[Stored dataset items]
↓↓↓

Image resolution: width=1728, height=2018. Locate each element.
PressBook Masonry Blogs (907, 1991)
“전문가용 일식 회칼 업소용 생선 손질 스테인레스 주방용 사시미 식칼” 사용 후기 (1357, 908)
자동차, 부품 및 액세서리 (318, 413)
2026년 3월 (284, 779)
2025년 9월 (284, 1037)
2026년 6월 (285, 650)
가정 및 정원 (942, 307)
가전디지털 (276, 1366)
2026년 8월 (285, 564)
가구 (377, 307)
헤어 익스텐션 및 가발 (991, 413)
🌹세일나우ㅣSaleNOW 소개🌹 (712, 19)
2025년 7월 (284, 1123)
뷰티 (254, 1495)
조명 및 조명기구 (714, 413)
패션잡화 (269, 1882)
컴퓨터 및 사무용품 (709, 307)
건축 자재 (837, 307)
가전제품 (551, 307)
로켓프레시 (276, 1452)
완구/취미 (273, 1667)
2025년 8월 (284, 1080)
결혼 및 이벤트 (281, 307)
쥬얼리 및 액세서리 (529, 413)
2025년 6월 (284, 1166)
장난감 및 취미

↑↑↑

Required work –
Your job is to reproduce the data in full, with every line intact.

Task solution –
Image resolution: width=1728, height=2018. Locate each element.
PressBook Masonry Blogs (907, 1991)
“전문가용 일식 회칼 업소용 생선 손질 스테인레스 주방용 사시미 식칼” 사용 후기 (1357, 908)
자동차, 부품 및 액세서리 (318, 413)
2026년 3월 (284, 779)
2025년 9월 (284, 1037)
2026년 6월 (285, 650)
가정 및 정원 (942, 307)
가전디지털 (276, 1366)
2026년 8월 (285, 564)
가구 (377, 307)
헤어 익스텐션 및 가발 (991, 413)
🌹세일나우ㅣSaleNOW 소개🌹 (712, 19)
2025년 7월 (284, 1123)
뷰티 (254, 1495)
조명 및 조명기구 (714, 413)
패션잡화 (269, 1882)
컴퓨터 및 사무용품 (709, 307)
건축 자재 (837, 307)
가전제품 (551, 307)
로켓프레시 (276, 1452)
완구/취미 (273, 1667)
2025년 8월 (284, 1080)
결혼 및 이벤트 (281, 307)
쥬얼리 및 액세서리 (529, 413)
2025년 6월 (284, 1166)
장난감 및 취미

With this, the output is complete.